Work required =
For the records below, output each line exactly as it appears, from the first through the line with "Task: Show info".

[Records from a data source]
•••••

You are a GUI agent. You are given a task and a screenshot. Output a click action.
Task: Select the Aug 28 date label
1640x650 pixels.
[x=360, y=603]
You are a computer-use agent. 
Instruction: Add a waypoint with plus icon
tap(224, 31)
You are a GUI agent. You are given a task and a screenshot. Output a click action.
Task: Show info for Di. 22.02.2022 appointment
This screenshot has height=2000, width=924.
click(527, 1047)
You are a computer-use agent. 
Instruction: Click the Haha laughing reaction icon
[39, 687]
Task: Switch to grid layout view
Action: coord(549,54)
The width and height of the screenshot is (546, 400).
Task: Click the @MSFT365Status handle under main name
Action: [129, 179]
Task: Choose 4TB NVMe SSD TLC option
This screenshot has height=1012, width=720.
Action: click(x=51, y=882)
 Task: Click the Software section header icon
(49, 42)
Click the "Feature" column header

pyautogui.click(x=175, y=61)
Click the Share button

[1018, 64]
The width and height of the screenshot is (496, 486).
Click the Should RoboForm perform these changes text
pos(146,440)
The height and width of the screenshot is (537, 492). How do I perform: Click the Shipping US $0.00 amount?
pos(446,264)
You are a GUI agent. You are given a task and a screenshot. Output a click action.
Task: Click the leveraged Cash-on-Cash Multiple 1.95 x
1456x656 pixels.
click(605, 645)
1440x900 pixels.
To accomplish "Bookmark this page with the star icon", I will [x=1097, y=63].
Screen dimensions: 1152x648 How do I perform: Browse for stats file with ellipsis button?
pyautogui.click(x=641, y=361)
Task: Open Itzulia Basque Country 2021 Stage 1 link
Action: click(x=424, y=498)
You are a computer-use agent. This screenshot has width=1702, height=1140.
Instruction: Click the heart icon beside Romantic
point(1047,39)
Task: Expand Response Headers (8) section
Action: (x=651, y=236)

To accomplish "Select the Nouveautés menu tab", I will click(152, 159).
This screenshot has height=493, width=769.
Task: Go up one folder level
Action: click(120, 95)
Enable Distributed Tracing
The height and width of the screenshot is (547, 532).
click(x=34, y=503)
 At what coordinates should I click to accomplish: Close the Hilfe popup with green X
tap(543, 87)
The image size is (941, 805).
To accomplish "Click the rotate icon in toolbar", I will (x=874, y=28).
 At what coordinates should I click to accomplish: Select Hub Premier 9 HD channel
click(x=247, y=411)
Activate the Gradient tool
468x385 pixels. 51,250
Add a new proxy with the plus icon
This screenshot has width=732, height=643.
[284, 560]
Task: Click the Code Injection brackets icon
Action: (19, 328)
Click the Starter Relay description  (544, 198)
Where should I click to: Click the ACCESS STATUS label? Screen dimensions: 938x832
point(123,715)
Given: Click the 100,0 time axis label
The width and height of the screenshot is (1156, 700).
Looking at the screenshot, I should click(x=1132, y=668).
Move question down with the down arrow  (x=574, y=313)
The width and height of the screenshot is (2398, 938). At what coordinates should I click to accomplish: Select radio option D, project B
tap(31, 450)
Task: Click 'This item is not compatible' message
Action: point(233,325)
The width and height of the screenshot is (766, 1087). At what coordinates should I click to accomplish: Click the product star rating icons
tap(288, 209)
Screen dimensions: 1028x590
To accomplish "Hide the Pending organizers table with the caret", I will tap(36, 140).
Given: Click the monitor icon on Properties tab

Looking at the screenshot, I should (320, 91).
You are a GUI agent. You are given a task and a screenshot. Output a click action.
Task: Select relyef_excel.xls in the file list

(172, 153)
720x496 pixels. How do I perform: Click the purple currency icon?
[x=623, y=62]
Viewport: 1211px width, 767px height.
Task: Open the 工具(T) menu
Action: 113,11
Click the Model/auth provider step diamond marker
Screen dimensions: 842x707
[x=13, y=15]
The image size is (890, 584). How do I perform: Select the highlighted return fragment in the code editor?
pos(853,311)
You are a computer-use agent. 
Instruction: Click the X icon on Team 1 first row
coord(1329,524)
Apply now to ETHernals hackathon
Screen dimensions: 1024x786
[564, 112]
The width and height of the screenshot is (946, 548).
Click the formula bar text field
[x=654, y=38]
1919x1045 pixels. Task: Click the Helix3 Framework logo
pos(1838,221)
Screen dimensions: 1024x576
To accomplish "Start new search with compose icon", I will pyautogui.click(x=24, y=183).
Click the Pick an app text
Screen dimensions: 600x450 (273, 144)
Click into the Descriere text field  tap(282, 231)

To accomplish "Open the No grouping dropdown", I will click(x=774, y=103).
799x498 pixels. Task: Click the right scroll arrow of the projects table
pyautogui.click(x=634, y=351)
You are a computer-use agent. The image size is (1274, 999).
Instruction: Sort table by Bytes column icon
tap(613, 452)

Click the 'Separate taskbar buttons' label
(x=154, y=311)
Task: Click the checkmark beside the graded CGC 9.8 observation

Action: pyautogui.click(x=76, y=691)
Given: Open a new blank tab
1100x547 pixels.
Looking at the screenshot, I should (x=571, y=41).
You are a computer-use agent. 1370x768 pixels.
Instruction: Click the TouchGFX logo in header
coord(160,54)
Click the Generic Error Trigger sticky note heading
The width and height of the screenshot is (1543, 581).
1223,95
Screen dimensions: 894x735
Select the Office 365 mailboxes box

•••••

Result for this exercise =
You are a GUI agent. You are given a task and a screenshot. Output a click action.
Task: Select the Aug 28 date label
1640x650 pixels.
[x=360, y=603]
You are a computer-use agent. 
Instruction: Add a waypoint with plus icon
tap(224, 31)
You are a GUI agent. You are given a task and a screenshot. Output a click action.
Task: Show info for Di. 22.02.2022 appointment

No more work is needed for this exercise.